Would you repeat every line of the data exactly?
(Data for this task Opens)
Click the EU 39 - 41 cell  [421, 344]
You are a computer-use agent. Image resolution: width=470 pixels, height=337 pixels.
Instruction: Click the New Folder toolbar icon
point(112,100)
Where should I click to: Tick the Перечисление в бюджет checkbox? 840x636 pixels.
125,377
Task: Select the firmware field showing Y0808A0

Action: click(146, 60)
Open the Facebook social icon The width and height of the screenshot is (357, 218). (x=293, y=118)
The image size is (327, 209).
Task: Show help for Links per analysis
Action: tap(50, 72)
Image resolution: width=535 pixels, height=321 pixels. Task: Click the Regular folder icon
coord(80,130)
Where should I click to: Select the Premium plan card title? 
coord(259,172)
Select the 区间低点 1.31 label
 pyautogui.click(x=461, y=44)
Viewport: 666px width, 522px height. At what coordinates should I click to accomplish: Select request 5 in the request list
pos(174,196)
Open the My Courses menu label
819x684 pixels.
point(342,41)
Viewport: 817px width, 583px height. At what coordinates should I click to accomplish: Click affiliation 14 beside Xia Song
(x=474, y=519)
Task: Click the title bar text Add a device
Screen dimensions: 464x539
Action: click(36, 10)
(Data for this task Closes)
#### Answer space:
Click the EU 39 - 41 cell  [421, 344]
You are a computer-use agent. Image resolution: width=470 pixels, height=337 pixels.
Instruction: Click the New Folder toolbar icon
point(112,100)
Where should I click to: Tick the Перечисление в бюджет checkbox? 840x636 pixels.
125,377
Task: Select the firmware field showing Y0808A0

Action: click(146, 60)
Open the Facebook social icon The width and height of the screenshot is (357, 218). (x=293, y=118)
The image size is (327, 209).
Task: Show help for Links per analysis
Action: tap(50, 72)
Image resolution: width=535 pixels, height=321 pixels. Task: Click the Regular folder icon
coord(80,130)
Where should I click to: Select the Premium plan card title? 
coord(259,172)
Select the 区间低点 1.31 label
 pyautogui.click(x=461, y=44)
Viewport: 666px width, 522px height. At what coordinates should I click to accomplish: Select request 5 in the request list
pos(174,196)
Open the My Courses menu label
819x684 pixels.
point(342,41)
Viewport: 817px width, 583px height. At what coordinates should I click to accomplish: Click affiliation 14 beside Xia Song
(x=474, y=519)
Task: Click the title bar text Add a device
Screen dimensions: 464x539
Action: click(36, 10)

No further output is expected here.